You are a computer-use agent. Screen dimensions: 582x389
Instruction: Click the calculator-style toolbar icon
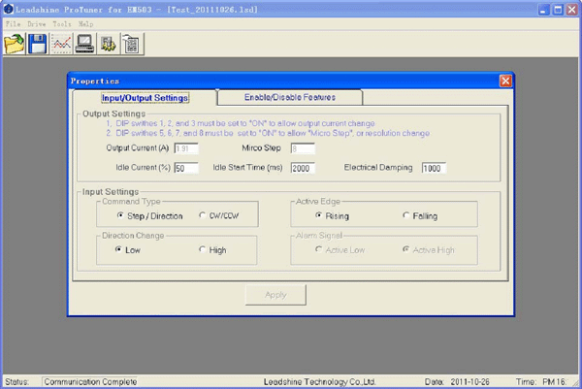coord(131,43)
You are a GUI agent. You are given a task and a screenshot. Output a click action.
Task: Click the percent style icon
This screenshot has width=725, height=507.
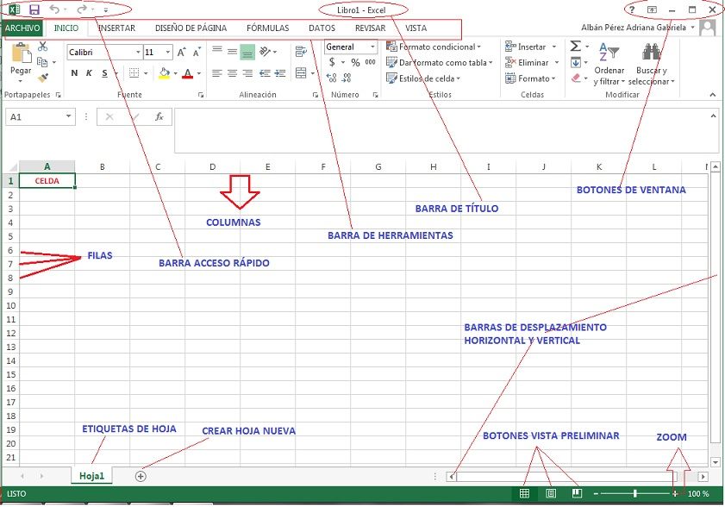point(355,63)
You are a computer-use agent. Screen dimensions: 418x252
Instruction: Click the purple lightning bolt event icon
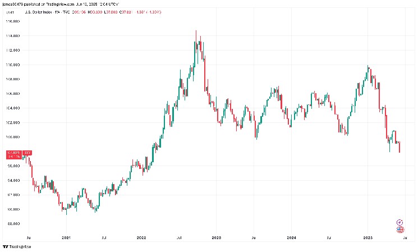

• _WHAT IS REQUIRED_
Leave out the pictures. Transcribe the rest of the listing above exactly.

• _RESPONSE TO THIS TASK_
You are a computer-use agent. Screen dimensions: 582x389
Instruction: Click the calculator-style toolbar icon
coord(131,43)
You are a GUI agent. You are given a task and a screenshot. Output a click action.
Task: Click the percent style icon
This screenshot has width=725, height=507.
point(355,63)
You are a computer-use agent. Screen dimensions: 418x252
Instruction: Click the purple lightning bolt event icon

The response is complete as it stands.